Search the data for the string "computer", and report each line where it is found.

(Collected data entries)
==*==

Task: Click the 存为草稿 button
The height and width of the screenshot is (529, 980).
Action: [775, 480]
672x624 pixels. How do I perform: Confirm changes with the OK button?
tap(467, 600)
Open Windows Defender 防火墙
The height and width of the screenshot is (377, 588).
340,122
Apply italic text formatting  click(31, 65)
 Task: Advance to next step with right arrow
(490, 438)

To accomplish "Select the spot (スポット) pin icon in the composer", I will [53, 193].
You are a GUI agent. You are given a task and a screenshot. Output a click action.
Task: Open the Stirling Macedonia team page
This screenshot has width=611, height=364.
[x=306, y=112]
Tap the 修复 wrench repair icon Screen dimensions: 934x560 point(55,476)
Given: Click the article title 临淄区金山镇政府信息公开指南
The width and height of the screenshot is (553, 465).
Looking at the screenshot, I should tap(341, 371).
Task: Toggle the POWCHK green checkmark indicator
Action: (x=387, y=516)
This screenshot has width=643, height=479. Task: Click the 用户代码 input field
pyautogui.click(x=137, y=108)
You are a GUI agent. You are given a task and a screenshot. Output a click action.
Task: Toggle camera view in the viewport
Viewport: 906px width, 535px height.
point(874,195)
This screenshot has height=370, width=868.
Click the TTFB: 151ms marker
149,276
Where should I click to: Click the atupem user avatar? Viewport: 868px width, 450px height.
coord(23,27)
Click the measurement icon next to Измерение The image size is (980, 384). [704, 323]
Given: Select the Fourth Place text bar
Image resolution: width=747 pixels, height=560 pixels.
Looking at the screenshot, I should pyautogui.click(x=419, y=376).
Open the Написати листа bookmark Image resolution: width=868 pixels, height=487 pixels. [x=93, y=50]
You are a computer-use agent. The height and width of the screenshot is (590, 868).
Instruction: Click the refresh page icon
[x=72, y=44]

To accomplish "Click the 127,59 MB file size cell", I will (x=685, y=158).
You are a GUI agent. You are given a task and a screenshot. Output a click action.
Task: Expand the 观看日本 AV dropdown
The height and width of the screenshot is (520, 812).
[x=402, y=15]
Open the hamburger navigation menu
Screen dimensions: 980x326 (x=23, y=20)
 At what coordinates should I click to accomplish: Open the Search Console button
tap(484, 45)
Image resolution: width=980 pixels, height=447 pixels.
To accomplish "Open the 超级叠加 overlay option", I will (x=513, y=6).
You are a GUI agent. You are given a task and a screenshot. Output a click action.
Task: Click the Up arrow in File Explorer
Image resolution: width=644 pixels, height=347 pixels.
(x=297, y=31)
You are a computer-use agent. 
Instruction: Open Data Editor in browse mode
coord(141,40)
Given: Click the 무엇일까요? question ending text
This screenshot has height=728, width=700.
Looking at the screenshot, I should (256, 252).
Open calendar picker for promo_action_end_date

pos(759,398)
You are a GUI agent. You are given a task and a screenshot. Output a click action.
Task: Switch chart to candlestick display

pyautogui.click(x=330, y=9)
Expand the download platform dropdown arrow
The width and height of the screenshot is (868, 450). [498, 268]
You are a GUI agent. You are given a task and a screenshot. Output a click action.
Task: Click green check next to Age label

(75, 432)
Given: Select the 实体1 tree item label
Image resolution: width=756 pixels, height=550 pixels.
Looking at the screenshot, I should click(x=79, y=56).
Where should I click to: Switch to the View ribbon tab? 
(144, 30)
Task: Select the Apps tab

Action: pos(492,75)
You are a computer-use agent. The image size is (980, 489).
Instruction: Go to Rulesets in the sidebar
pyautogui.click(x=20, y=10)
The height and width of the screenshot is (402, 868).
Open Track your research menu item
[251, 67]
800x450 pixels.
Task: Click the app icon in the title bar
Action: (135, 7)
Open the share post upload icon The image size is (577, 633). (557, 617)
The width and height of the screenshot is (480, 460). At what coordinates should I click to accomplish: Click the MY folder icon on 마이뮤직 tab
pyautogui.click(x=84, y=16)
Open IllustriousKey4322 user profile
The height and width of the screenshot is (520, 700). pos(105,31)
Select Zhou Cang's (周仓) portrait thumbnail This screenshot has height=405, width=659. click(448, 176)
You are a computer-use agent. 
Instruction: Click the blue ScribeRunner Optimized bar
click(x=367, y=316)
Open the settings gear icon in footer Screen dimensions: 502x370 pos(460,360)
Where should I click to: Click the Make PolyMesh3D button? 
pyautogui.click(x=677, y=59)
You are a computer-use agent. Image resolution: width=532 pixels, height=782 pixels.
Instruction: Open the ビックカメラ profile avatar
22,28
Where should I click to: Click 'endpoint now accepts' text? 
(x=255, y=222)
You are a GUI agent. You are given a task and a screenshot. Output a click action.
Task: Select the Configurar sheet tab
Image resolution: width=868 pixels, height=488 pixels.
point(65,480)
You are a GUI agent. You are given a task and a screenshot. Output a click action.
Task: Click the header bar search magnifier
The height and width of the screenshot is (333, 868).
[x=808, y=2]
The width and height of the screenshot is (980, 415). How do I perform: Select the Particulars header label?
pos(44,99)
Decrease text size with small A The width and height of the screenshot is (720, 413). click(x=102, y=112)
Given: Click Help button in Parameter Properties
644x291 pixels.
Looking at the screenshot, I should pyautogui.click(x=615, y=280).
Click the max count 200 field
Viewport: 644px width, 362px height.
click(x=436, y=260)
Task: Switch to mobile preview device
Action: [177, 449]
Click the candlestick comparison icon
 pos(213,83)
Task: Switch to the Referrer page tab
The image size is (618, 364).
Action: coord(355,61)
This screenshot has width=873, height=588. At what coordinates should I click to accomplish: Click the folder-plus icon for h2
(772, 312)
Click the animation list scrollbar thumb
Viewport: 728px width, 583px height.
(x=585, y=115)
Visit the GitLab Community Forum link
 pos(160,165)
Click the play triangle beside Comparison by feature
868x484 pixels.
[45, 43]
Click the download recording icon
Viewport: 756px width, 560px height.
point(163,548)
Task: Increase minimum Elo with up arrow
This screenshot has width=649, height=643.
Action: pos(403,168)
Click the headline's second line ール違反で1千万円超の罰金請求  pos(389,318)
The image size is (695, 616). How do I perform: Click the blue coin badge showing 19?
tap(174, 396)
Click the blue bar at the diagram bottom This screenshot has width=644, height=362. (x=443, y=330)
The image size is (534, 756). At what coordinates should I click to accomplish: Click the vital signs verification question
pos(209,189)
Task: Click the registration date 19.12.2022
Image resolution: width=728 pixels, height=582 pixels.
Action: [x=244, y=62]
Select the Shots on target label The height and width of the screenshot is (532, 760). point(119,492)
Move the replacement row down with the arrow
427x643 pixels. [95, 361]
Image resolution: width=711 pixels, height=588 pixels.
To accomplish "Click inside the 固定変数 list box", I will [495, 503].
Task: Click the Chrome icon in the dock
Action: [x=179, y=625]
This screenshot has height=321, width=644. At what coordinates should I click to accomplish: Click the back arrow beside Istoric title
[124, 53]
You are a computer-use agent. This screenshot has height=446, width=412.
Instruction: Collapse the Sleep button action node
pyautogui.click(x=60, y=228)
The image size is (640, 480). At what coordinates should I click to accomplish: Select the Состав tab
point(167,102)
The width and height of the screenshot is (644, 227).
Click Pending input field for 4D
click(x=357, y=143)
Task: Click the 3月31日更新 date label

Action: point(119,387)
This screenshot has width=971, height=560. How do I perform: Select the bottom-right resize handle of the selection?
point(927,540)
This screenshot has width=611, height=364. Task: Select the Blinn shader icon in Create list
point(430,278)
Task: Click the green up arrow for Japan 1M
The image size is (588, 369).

==*==

Output of the task:
You are a computer-use agent. The height and width of the screenshot is (590, 868).
You are a computer-use agent. 
You are a computer-use agent. The image size is (980, 489).
You are a computer-use agent. 
You are a computer-use agent. Image resolution: width=532 pixels, height=782 pixels.
You are a computer-use agent. This screenshot has height=446, width=412.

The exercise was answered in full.